Recorded information:
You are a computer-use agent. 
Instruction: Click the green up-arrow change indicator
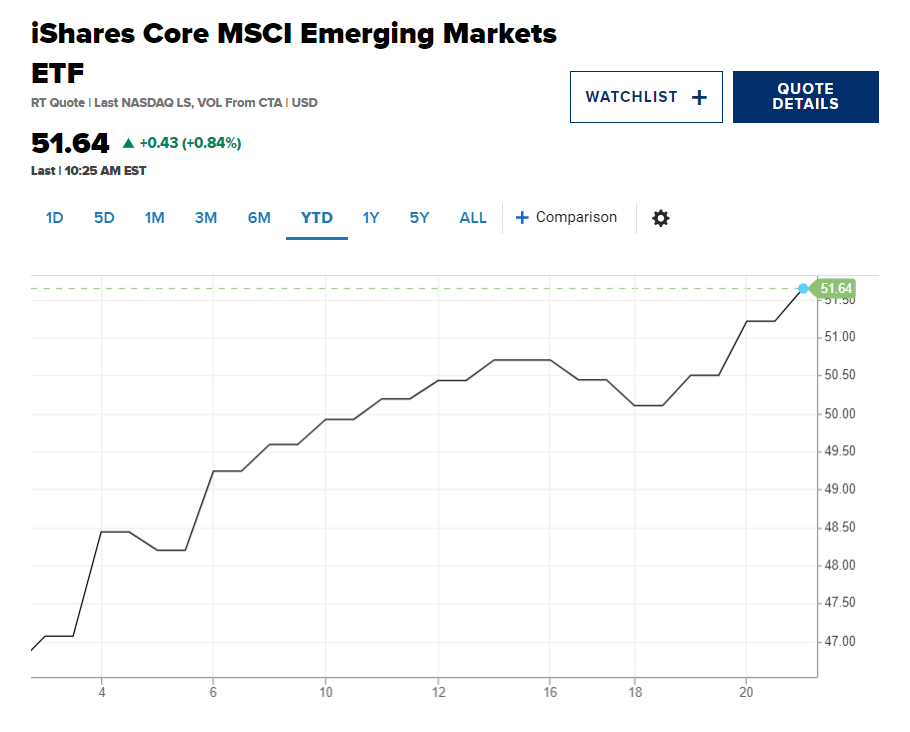click(128, 143)
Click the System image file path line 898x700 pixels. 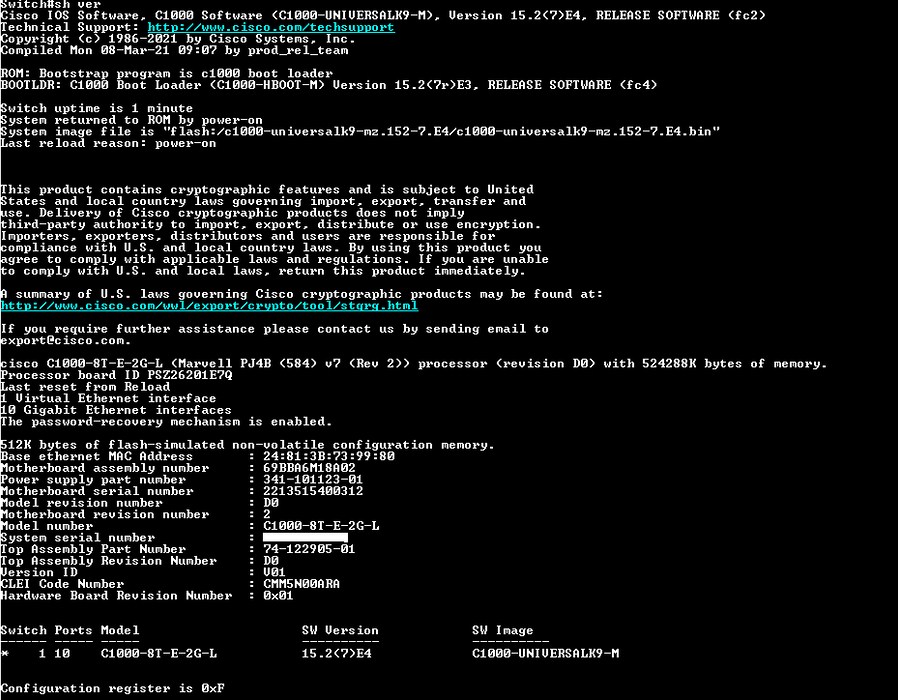click(x=360, y=131)
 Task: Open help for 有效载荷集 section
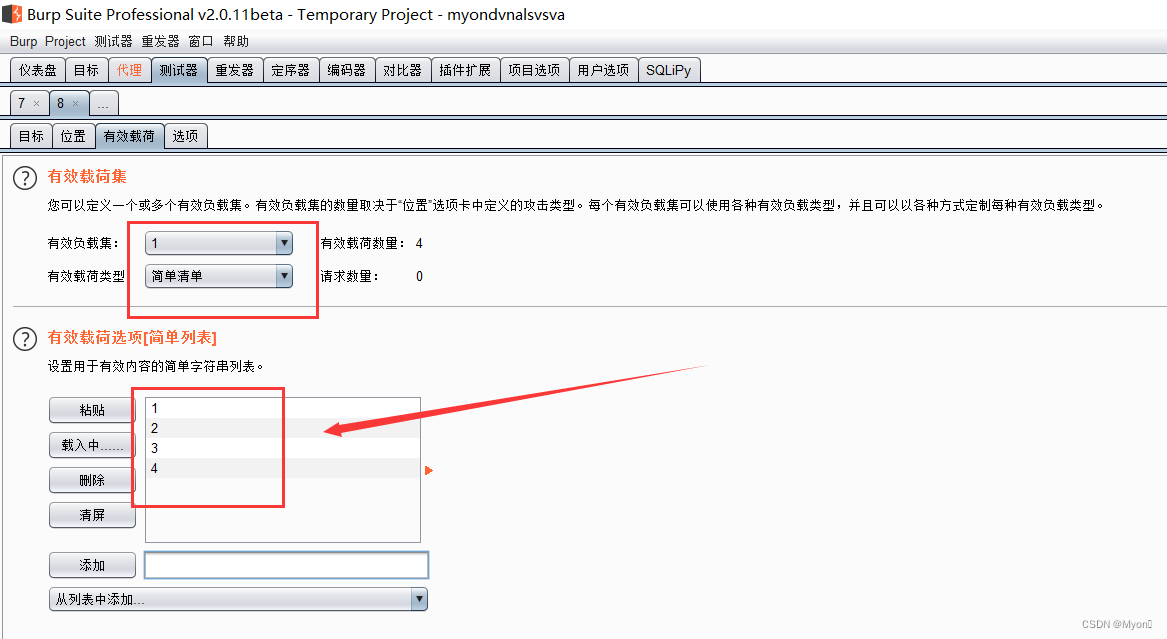click(25, 178)

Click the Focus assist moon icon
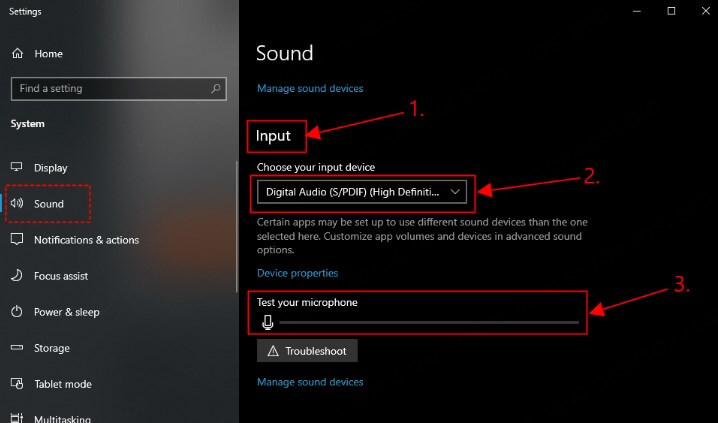[x=17, y=276]
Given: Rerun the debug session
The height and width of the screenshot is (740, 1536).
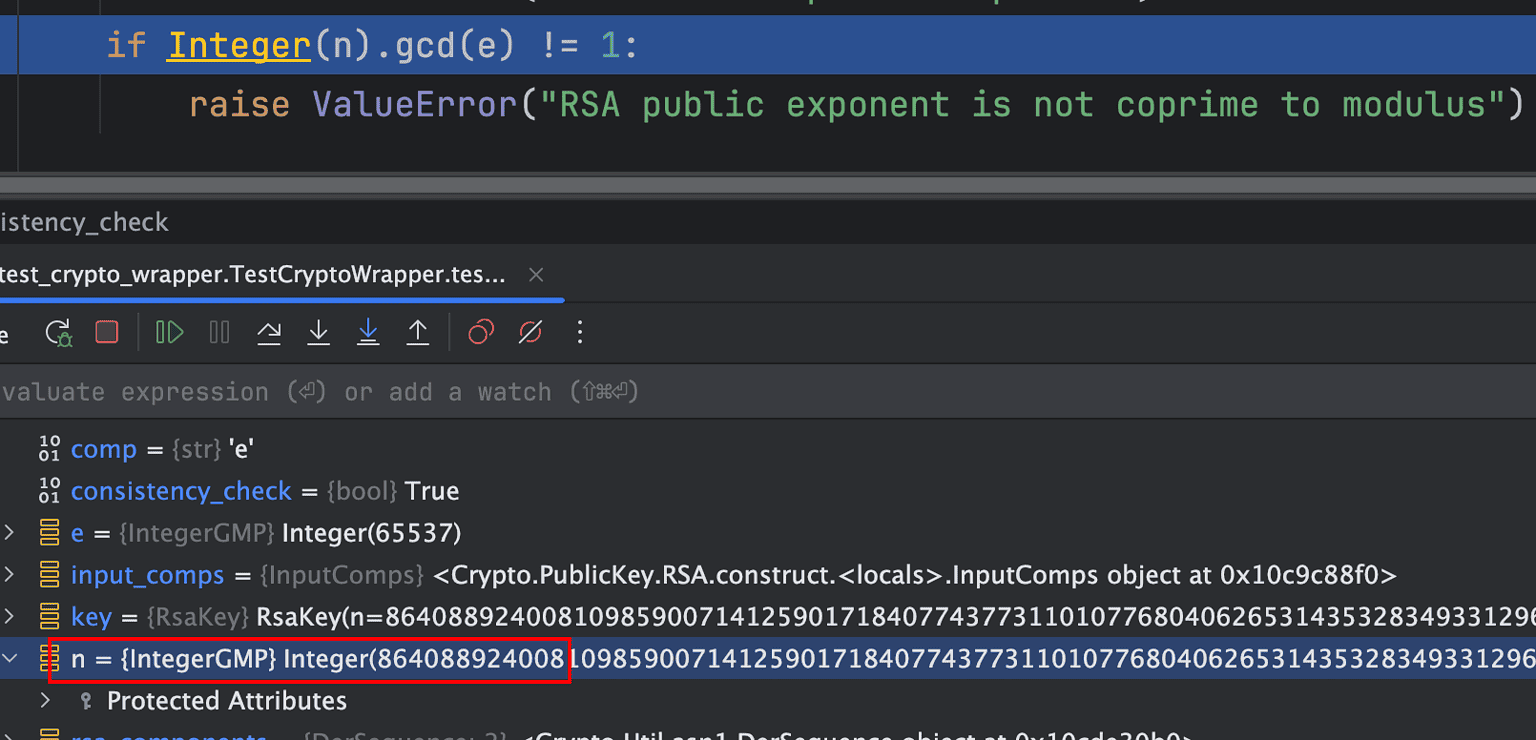Looking at the screenshot, I should (58, 332).
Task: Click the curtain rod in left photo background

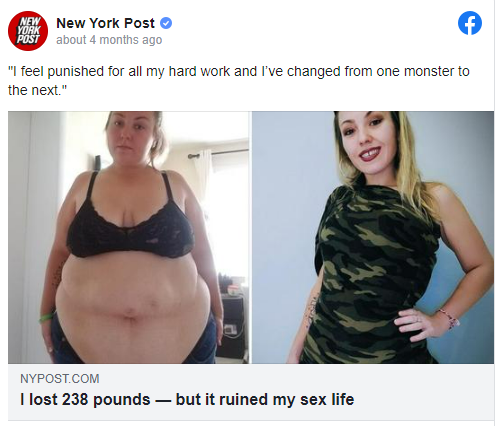Action: pos(219,153)
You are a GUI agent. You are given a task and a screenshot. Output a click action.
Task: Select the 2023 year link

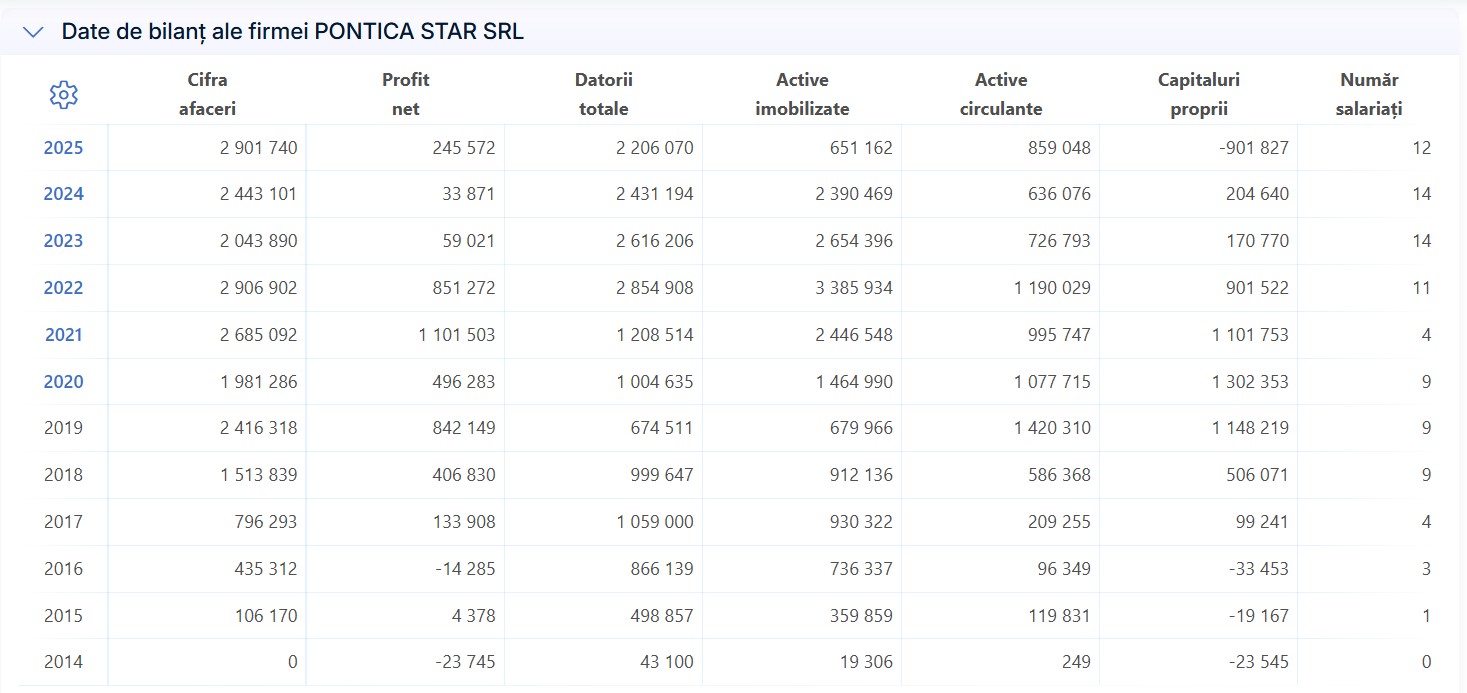coord(63,241)
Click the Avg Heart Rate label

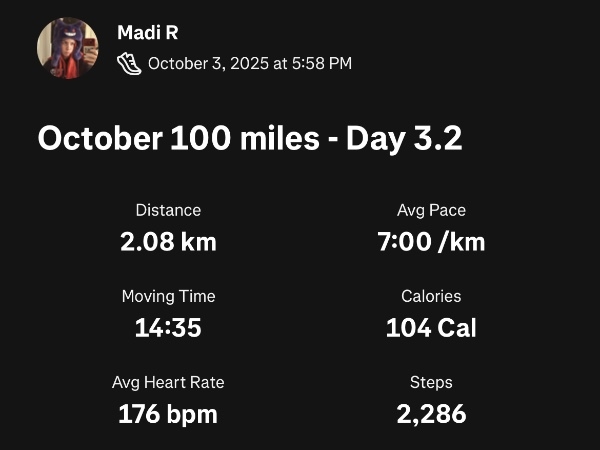point(168,382)
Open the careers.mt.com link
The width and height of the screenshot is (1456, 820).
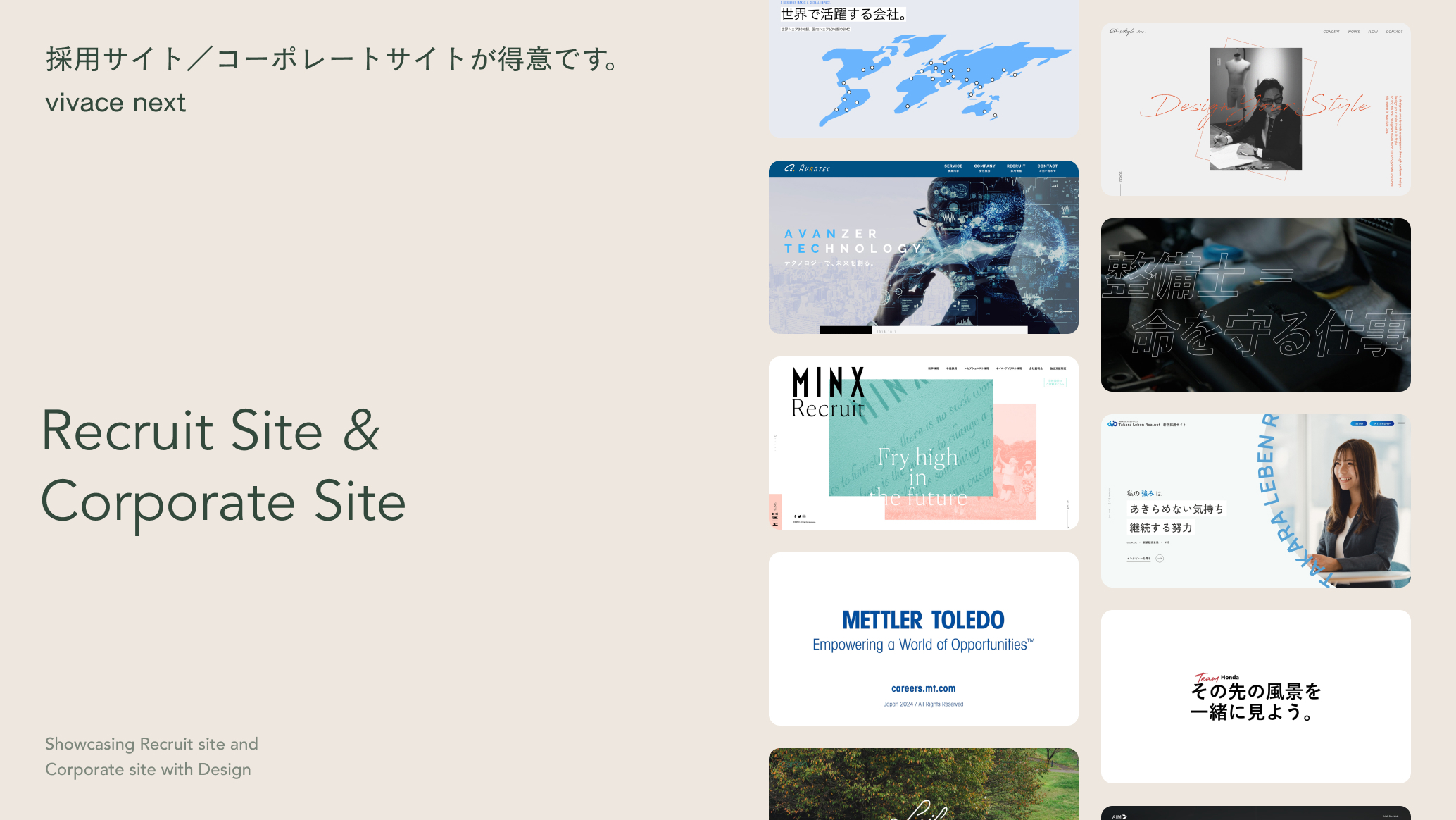tap(923, 688)
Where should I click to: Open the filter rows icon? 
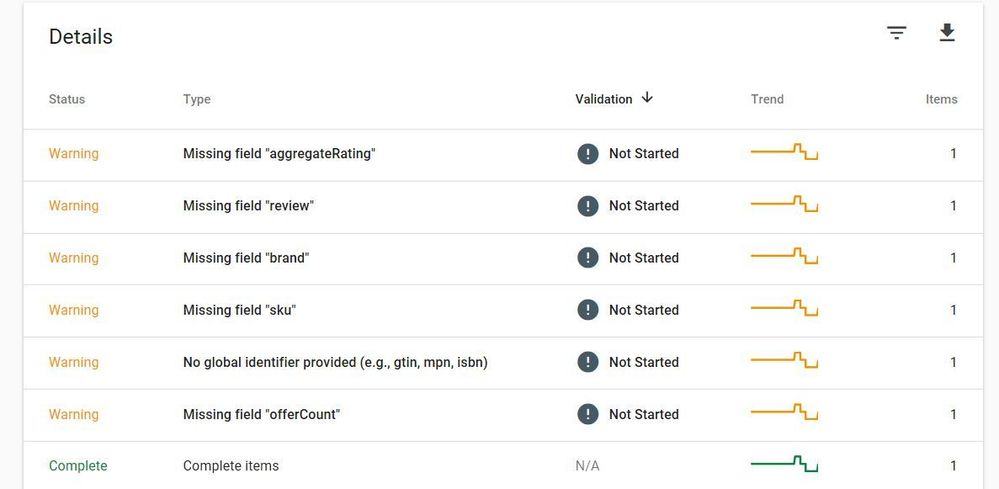(897, 33)
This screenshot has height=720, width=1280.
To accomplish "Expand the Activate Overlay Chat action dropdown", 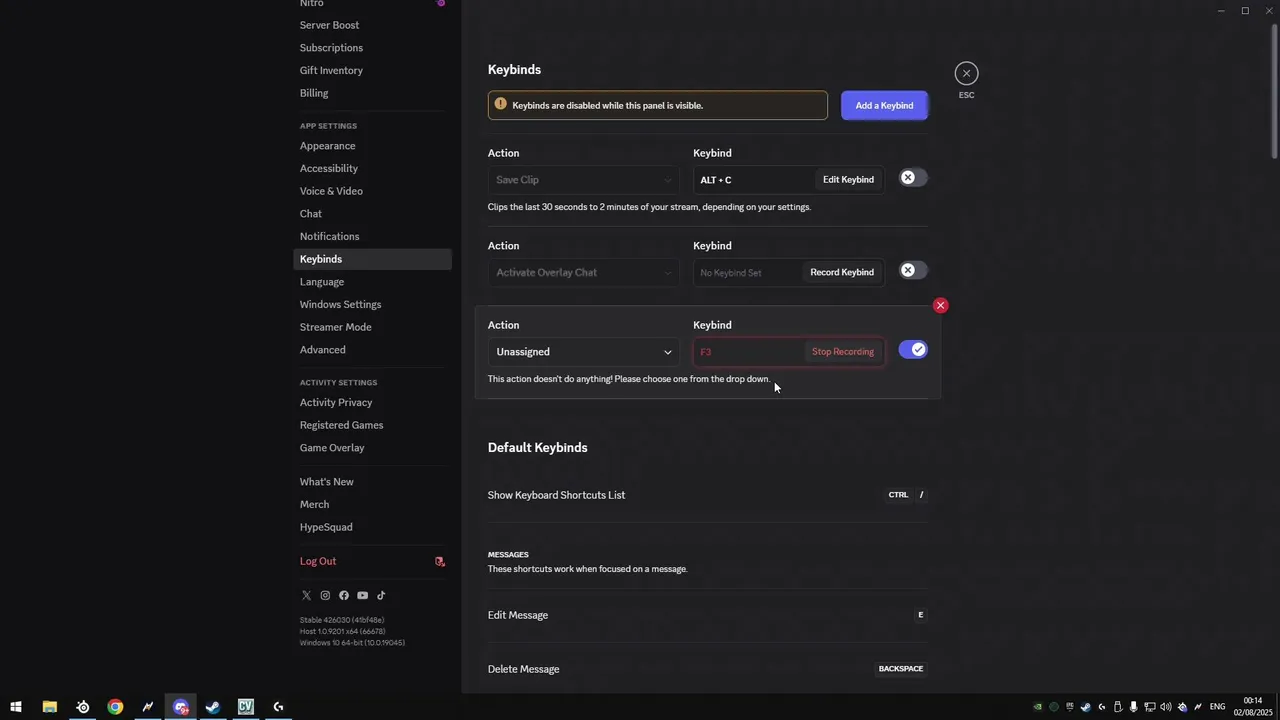I will pos(583,273).
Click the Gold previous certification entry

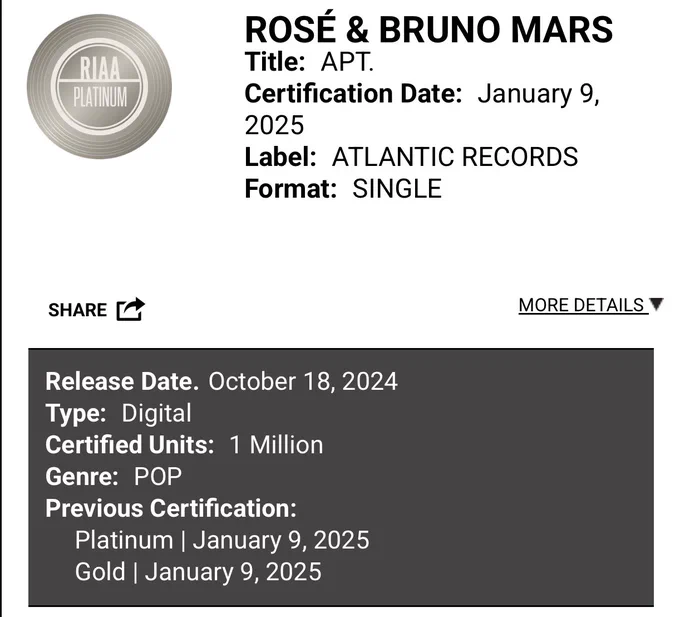click(x=198, y=572)
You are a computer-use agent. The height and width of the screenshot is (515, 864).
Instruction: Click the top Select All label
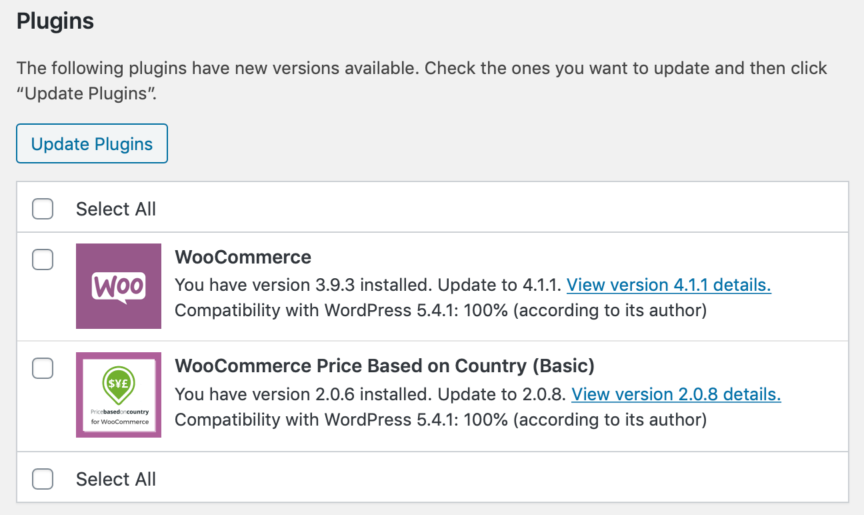116,209

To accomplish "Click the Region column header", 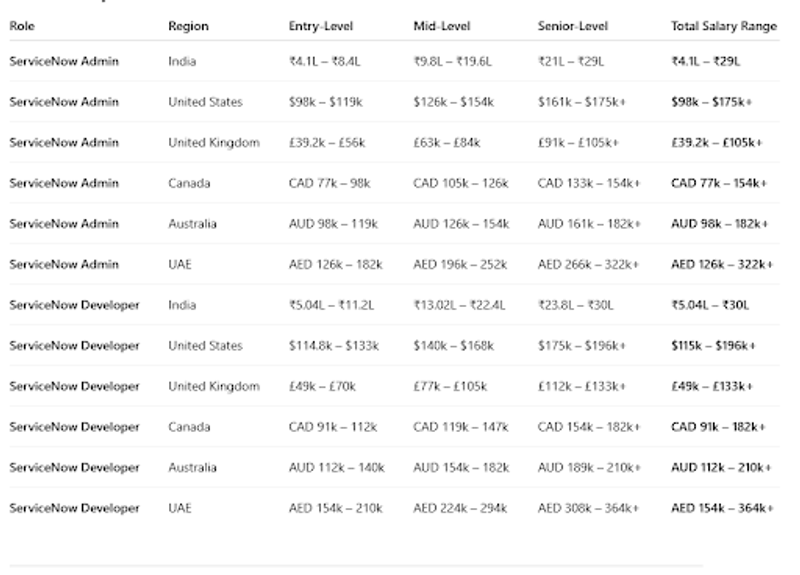I will coord(188,26).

Work item:
Review the entries above and return every line where "agent" appears.

Task solution:
You are a computer-use agent. 
You are a GUI agent. You are given a task and a screenshot. Output a click action.
You are a computer-use agent. The height and width of the screenshot is (515, 864).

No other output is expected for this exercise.